Writing Doubts

I’m in good company.  Best-selling authors also suffer with doubts in regard to their stories, wondering if what they are doing matters to anyone else and if readers will like their stories.  I just read an article in an old Writer’s Digest magazine (I have magazines stashed all over the house) about Harlan Coben.  He has doubts, too.  It’s interesting that I found this article a few days after reading my first Coben book, Play Dead.  I am a new fan, late to the game, if you will.  So many great books, so little time.

These doubts include wondering if all this time I spend working on my books is worth it.  Will they ever get read?  Will I have any readers outside my family?  Will anyone care about my characters like I do?  Will they laugh or cry while reading my books?

But I enjoy the writing life so much.  Even with the doubts, I wouldn’t trade this gig for anything, despite the paltry pay (for articles and book reviews, not novels—yet!).  I don’t really want to make a lot of money, I would just be happy with readers buying my books because they enjoy the satisfaction of reading a good story.  Some money would be great, but my goals are not to hit the best seller list, or make a huge advance.
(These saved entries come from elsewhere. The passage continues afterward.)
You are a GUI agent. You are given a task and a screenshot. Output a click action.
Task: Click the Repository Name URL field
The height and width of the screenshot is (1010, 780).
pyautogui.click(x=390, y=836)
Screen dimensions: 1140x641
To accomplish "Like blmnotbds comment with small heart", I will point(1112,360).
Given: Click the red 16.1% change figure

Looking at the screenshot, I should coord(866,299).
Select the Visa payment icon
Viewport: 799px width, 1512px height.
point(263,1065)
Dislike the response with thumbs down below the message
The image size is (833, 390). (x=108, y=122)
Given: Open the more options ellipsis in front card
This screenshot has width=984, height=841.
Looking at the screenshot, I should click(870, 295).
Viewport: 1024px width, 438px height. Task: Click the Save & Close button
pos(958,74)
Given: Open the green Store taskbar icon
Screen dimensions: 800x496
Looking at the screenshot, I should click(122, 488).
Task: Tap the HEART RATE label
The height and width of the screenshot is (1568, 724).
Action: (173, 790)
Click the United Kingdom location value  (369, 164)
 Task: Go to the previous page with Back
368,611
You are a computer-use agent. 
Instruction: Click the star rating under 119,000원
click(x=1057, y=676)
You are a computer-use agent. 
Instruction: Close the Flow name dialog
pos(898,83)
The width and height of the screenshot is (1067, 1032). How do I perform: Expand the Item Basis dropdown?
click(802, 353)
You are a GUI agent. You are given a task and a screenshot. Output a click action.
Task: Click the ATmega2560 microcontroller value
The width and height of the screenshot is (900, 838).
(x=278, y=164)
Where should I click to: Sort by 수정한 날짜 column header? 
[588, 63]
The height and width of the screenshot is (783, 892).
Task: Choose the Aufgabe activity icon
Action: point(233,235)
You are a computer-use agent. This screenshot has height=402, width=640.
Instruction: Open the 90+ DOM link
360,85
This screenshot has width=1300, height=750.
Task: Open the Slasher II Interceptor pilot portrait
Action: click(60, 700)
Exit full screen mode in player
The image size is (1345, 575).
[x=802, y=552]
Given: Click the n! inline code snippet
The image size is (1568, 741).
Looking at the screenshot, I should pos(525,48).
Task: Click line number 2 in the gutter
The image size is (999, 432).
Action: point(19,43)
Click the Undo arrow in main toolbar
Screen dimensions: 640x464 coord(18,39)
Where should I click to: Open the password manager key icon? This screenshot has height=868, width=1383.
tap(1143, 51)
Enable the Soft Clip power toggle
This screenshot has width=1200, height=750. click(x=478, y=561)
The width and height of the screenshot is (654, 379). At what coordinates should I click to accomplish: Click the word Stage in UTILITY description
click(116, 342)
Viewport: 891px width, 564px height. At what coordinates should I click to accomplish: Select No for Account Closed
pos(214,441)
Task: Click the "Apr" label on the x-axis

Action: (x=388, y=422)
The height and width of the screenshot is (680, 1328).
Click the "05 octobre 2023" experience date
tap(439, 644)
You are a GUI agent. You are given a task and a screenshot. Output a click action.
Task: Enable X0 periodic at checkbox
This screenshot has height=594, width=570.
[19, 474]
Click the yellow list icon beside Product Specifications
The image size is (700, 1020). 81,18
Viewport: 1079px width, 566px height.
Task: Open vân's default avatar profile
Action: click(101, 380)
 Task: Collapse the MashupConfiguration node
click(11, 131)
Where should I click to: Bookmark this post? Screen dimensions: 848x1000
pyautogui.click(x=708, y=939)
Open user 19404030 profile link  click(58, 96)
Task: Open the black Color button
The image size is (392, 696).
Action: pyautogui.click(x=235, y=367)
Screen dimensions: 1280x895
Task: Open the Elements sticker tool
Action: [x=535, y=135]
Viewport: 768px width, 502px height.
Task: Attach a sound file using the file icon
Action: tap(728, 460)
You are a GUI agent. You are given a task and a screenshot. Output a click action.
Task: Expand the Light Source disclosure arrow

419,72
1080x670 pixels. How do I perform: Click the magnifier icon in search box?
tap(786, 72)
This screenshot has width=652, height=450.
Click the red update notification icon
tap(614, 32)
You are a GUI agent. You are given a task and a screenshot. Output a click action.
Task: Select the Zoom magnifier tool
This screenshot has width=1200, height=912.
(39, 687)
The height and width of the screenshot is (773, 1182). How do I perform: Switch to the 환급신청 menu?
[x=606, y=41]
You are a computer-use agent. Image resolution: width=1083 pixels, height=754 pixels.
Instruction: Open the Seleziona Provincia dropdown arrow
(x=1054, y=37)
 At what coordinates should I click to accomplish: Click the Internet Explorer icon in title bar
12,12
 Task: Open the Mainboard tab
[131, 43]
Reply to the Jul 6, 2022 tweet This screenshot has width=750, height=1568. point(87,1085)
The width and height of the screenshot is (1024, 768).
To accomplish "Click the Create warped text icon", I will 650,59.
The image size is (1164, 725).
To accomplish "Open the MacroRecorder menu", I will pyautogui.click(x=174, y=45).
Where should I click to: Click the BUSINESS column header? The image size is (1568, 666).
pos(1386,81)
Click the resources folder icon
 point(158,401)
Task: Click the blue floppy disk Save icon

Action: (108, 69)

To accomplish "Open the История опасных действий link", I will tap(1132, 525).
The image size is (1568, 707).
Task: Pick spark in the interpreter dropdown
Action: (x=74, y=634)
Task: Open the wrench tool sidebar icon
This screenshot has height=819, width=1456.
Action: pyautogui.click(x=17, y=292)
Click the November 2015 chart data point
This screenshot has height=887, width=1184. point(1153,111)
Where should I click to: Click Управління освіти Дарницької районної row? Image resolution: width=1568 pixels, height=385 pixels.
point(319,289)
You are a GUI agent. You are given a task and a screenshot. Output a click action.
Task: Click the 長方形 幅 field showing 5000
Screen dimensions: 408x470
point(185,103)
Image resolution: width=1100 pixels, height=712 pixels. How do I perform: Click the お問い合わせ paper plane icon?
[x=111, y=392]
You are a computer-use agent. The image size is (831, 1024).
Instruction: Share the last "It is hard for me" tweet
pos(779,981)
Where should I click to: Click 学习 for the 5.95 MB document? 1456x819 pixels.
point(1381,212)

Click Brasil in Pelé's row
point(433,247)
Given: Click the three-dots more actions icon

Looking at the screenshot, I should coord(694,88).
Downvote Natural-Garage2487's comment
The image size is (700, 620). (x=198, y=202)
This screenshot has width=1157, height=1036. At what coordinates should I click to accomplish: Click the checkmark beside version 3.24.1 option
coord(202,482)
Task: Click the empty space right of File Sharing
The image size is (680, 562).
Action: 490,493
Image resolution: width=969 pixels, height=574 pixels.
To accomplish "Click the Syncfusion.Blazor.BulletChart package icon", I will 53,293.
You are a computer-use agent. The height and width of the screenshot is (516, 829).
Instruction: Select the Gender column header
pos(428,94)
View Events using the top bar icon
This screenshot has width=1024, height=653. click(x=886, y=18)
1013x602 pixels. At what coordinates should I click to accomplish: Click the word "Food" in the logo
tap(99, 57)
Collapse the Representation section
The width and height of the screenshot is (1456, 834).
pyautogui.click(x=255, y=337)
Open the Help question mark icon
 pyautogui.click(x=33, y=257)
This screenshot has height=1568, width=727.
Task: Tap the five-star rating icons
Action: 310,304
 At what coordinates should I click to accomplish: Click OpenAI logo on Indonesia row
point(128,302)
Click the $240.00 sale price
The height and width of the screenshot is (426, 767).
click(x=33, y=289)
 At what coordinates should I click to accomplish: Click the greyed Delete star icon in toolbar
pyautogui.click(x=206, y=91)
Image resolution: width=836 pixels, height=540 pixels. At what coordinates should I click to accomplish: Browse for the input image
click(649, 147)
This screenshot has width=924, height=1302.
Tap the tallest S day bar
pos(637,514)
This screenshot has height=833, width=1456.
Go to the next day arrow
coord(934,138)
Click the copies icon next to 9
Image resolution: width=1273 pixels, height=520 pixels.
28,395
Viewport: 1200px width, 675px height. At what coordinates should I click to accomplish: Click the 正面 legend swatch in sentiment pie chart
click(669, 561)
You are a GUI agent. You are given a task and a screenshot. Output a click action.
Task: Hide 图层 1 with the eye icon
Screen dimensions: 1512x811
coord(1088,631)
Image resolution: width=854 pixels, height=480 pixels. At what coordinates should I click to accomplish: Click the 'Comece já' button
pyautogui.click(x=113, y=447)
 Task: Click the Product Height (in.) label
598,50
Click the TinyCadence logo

I love thinking up characters and throwing things at them they don’t like.  Funny, sounds like real life, doesn’t it?  Anyway, creating up plots, settings, and moving your characters around like a puppeteer moves his puppets is great fun.


Trust me. 

I think it’s important for a person to do what he or she likes.  And I enjoy writing novels. 

Doubts assail many authors and it’s good to know I’m in good company.